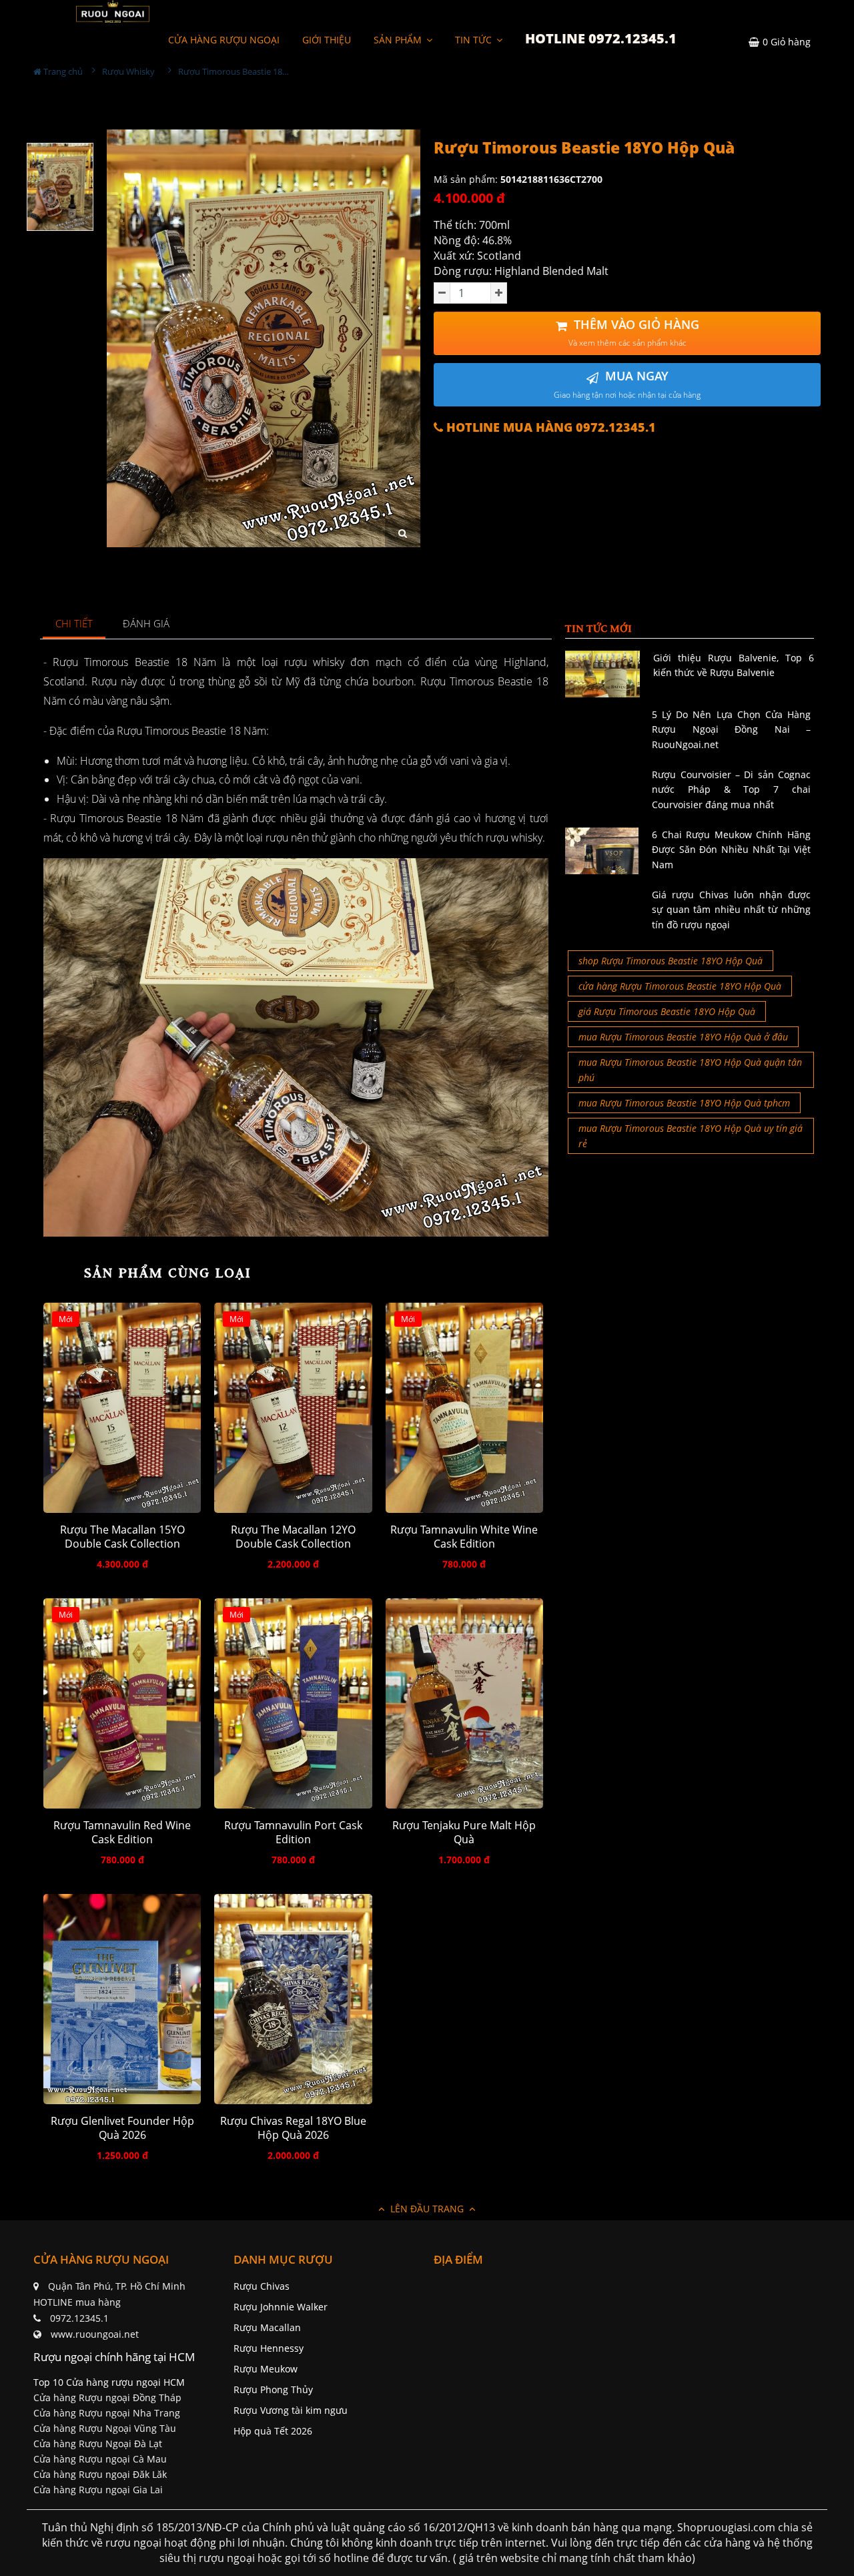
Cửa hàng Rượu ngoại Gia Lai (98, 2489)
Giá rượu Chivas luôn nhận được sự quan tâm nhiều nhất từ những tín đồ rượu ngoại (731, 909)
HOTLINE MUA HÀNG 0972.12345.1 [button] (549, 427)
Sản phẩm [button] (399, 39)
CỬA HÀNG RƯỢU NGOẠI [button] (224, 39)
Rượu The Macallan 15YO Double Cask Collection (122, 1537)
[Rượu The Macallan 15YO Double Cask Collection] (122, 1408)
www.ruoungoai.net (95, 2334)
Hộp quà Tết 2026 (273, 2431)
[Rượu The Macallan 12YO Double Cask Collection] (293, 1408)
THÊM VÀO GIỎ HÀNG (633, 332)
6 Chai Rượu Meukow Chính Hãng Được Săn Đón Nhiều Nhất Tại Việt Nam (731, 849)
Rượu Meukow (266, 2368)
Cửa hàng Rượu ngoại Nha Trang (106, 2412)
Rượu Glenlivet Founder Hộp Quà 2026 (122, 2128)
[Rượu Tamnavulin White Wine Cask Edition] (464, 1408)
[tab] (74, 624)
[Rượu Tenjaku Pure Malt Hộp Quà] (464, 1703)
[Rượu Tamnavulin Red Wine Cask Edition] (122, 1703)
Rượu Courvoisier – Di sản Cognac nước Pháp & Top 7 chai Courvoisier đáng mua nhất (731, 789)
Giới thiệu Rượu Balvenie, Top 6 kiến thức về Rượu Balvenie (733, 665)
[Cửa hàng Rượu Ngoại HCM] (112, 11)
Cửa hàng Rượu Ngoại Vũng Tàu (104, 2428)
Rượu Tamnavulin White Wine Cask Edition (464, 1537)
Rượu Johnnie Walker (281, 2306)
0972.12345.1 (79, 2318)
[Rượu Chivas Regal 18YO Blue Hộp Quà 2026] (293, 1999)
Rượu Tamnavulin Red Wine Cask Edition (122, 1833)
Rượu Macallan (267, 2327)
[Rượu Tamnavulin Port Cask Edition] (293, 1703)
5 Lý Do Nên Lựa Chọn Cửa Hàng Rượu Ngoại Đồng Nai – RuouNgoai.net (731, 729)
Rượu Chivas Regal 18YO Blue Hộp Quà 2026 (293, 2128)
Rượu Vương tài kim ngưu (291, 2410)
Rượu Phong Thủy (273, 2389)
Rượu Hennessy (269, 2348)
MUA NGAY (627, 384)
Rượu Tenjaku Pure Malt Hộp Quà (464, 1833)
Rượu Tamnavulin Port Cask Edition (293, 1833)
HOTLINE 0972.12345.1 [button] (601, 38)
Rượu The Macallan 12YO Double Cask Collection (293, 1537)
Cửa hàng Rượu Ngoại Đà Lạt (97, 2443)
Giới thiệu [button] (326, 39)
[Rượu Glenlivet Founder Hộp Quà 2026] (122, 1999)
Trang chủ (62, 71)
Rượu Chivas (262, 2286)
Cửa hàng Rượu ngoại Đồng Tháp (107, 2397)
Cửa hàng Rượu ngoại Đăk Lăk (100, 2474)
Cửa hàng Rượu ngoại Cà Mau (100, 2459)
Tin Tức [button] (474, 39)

========================================================================

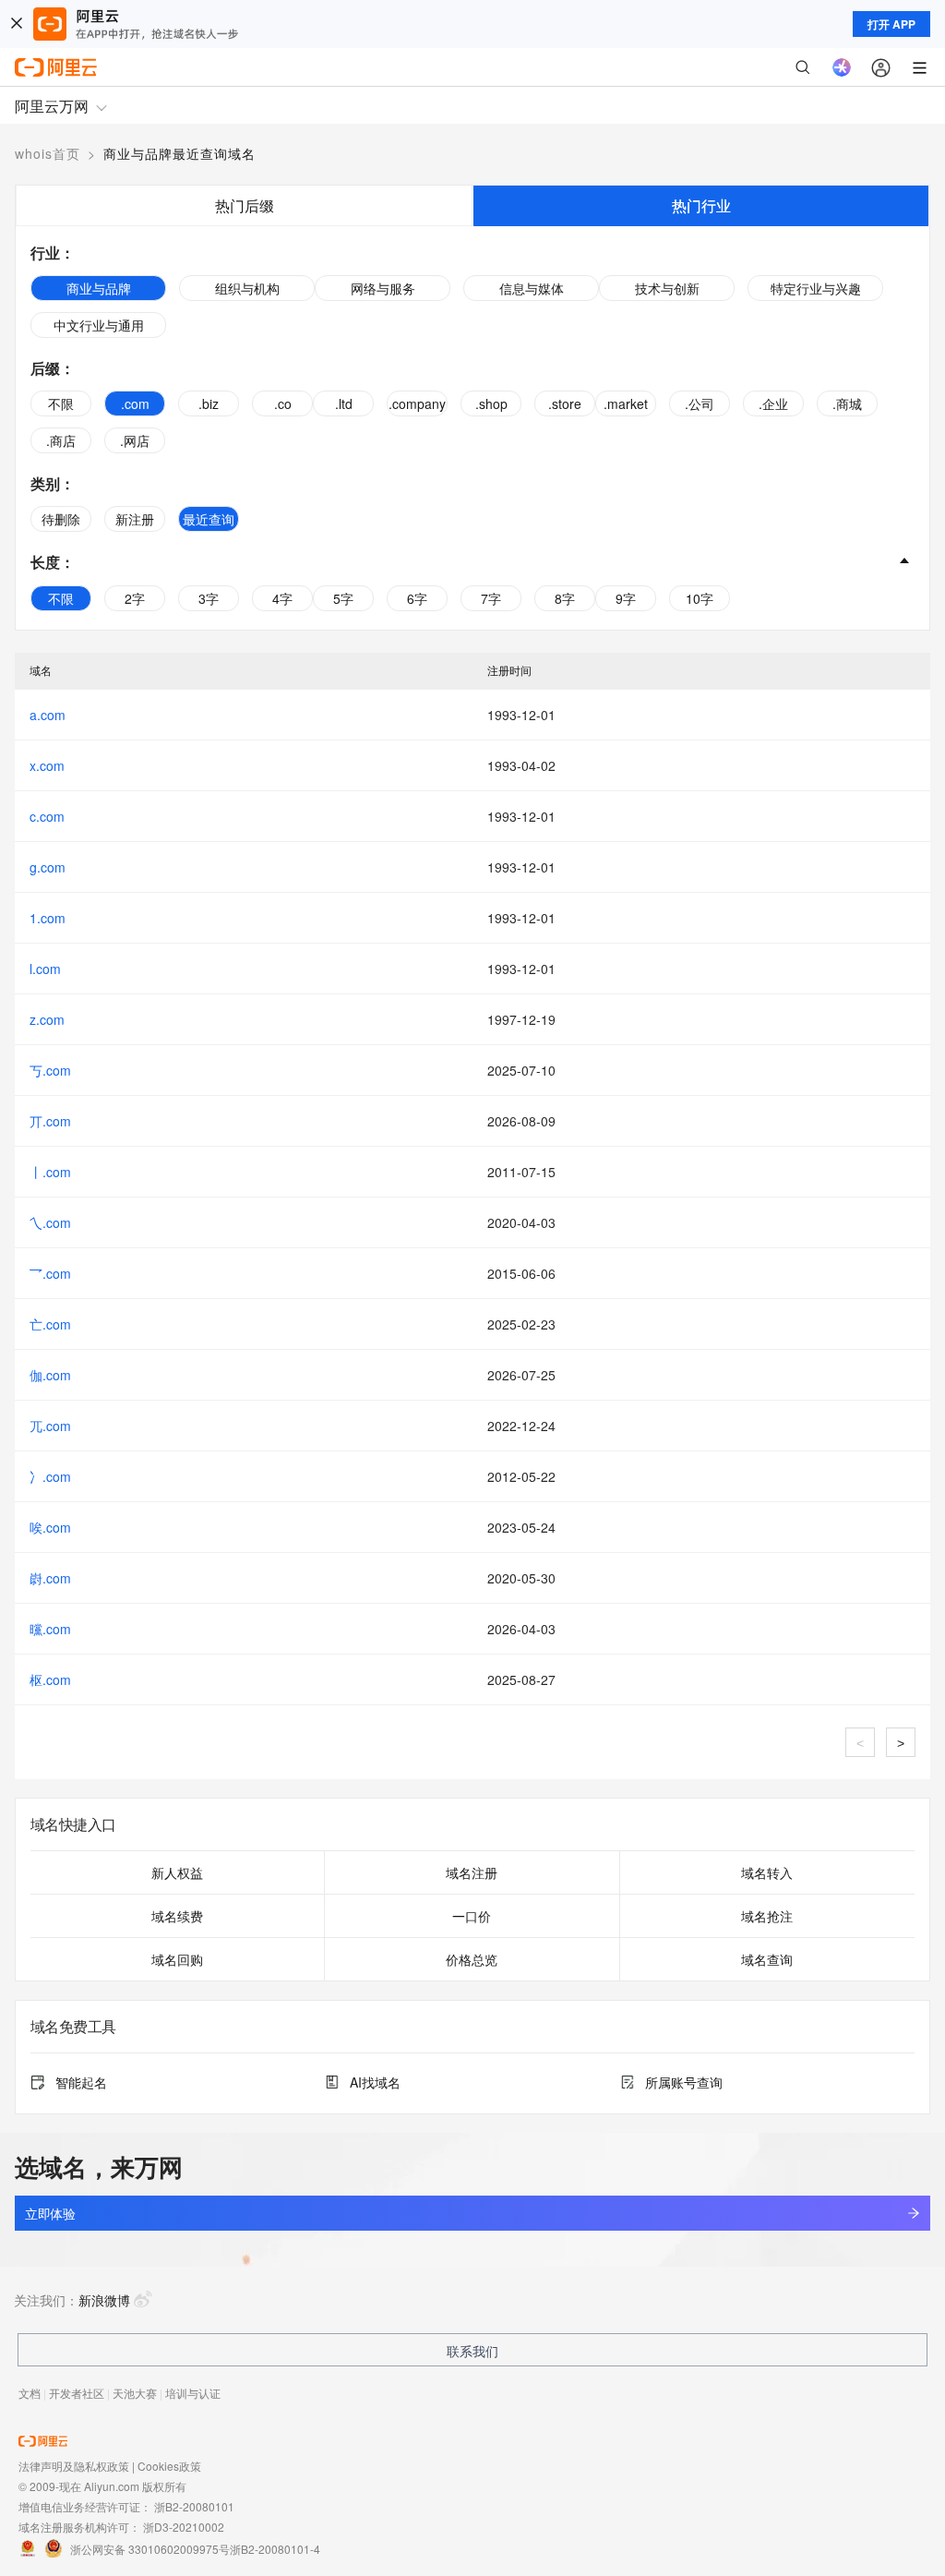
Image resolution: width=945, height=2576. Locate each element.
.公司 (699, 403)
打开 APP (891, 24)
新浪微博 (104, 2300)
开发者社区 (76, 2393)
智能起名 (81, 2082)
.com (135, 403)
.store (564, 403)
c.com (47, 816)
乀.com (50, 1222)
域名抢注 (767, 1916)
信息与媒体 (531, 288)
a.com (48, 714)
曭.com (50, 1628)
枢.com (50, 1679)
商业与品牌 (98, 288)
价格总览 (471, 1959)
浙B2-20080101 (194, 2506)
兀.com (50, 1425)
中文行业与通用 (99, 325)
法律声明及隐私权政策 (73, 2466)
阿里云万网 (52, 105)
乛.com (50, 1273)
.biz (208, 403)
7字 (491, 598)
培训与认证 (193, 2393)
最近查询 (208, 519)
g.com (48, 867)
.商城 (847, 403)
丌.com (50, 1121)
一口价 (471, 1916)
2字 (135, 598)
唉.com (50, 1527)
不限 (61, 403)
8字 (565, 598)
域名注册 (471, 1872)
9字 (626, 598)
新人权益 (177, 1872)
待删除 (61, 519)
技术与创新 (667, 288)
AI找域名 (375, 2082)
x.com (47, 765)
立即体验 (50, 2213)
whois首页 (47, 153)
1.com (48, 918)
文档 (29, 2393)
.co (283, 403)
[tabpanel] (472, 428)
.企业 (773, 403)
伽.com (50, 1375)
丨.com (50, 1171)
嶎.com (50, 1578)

========================================================================

# [WORK REQUIRED]
Return each line of the data that contains the string "Edition".

# [COMPLETED TASK]
[Rượu Tamnavulin White Wine Cask Edition] (464, 1408)
[Rượu Tamnavulin Red Wine Cask Edition] (122, 1703)
Rượu Tamnavulin White Wine Cask Edition (464, 1537)
Rượu Tamnavulin Red Wine Cask Edition (122, 1833)
[Rượu Tamnavulin Port Cask Edition] (293, 1703)
Rượu Tamnavulin Port Cask Edition (293, 1833)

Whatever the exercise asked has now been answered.